**Directions**
Your answer must consist solely of the lines from the one containing "Expand the データ出力 dropdown" through the last line of the records below, reproduced exactly, with all pictures omitted.

Stored data

######

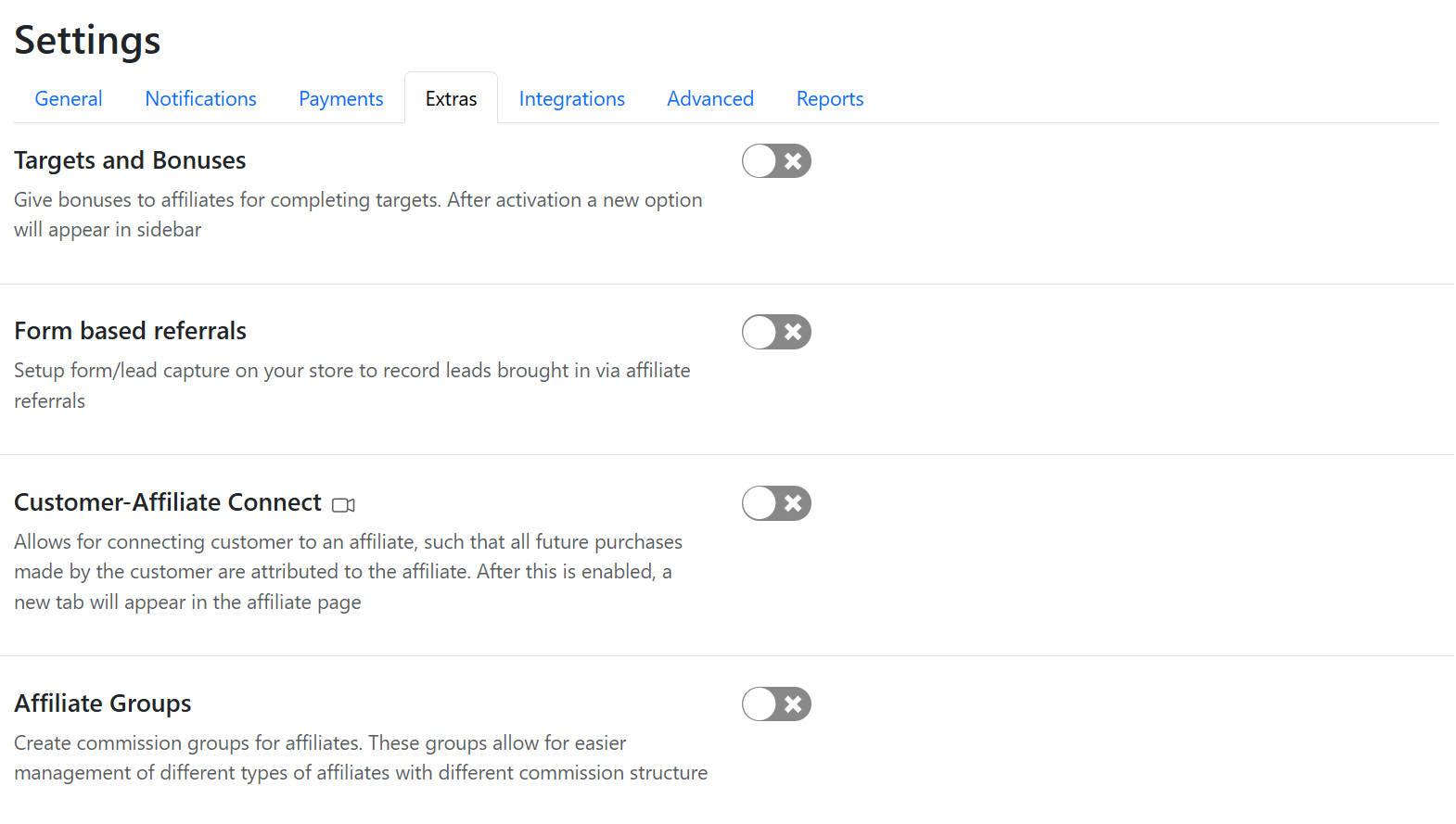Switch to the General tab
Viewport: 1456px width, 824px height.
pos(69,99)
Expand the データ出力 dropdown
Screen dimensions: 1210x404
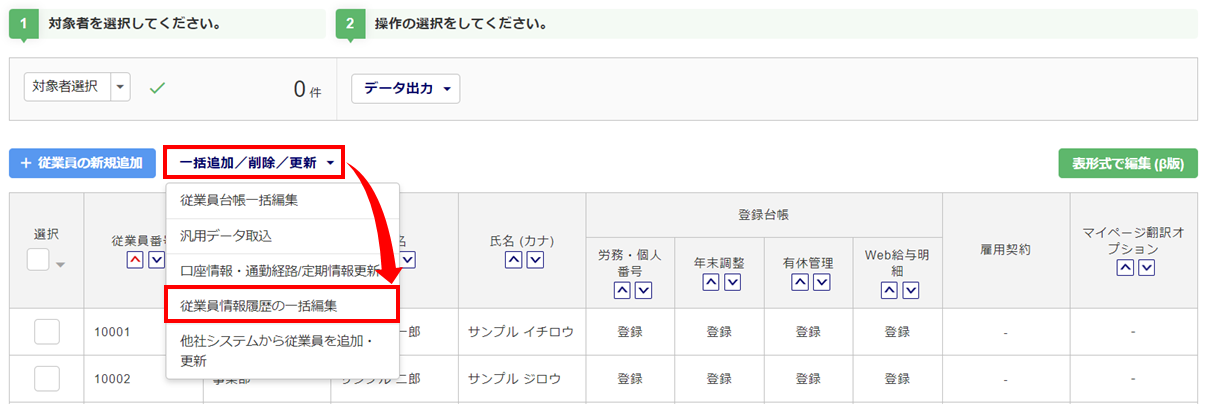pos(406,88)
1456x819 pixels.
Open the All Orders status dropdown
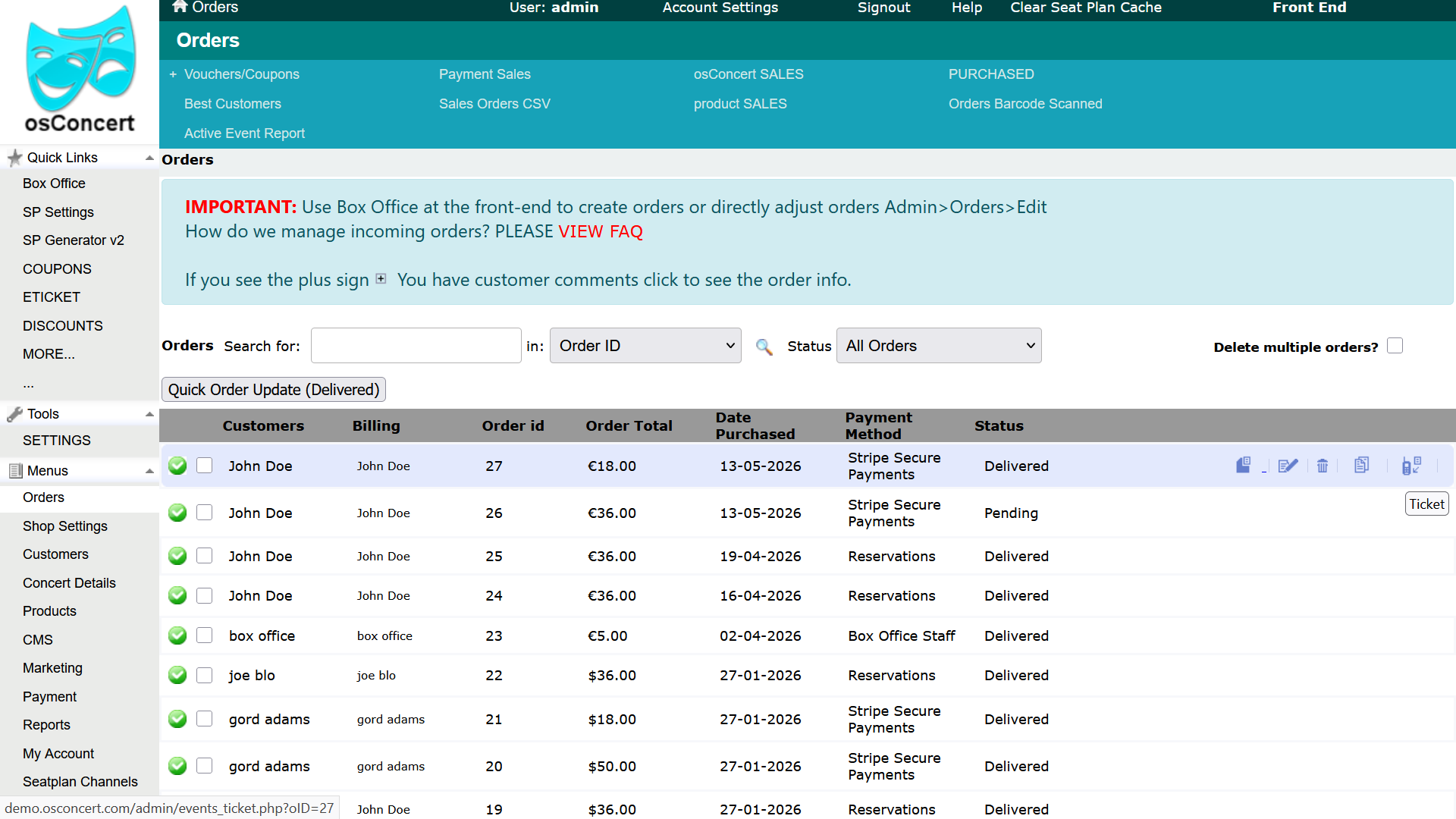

######

**Problem solution**
Expand the データ出力 dropdown
Screen dimensions: 1210x404
pos(406,88)
1456x819 pixels.
Open the All Orders status dropdown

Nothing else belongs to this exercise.